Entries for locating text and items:
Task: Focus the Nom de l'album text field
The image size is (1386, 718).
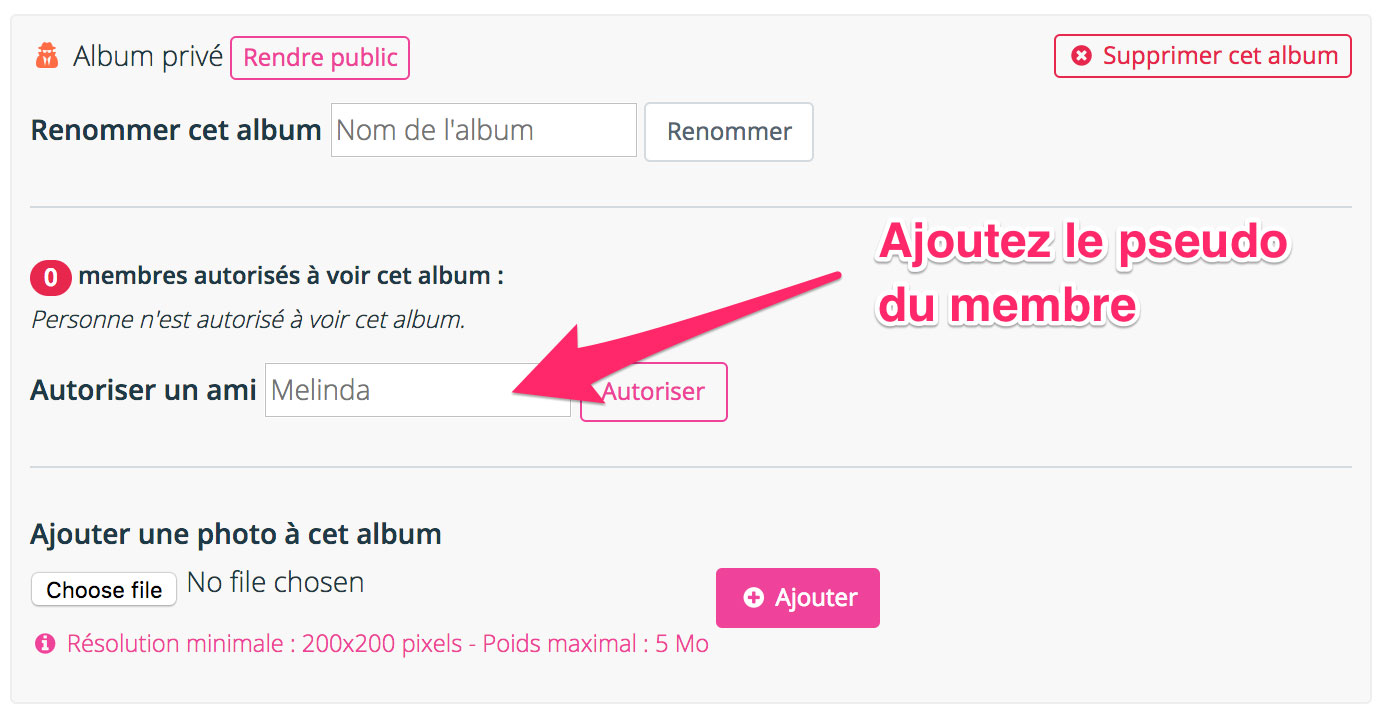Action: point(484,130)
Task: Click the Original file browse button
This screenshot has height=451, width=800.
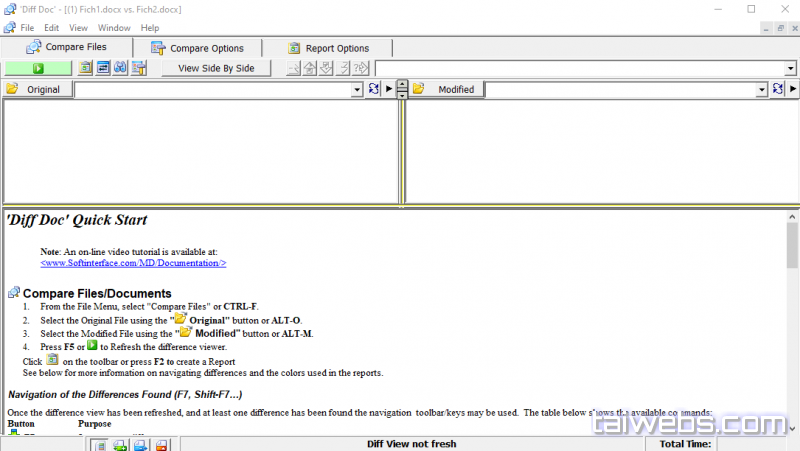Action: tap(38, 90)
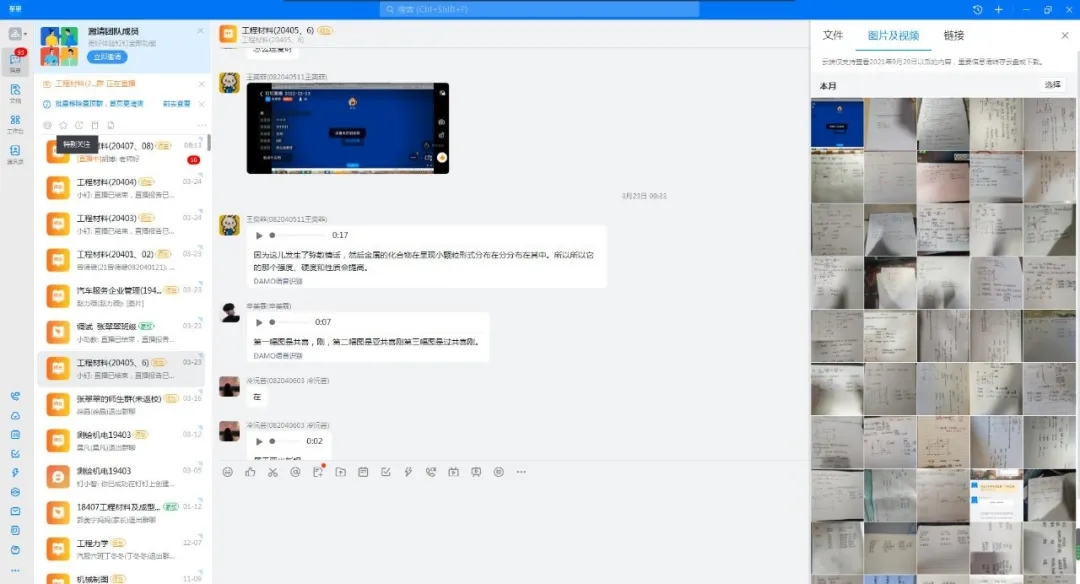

* _Brief_
Format every line of the items above as a Markdown table with a Row column for the row number and a Line column for the line, skipping blank lines. Leave the pictures out of your answer.

* _Written answer_
| Row | Line |
|---|---|
| 1 | Task: Focus the Nom de l'album text field |
| 2 | The image size is (1386, 718). |
| 3 | Action: point(484,130) |
| 4 | Task: Click the Original file browse button |
| 5 | This screenshot has height=451, width=800. |
| 6 | Action: tap(38, 90) |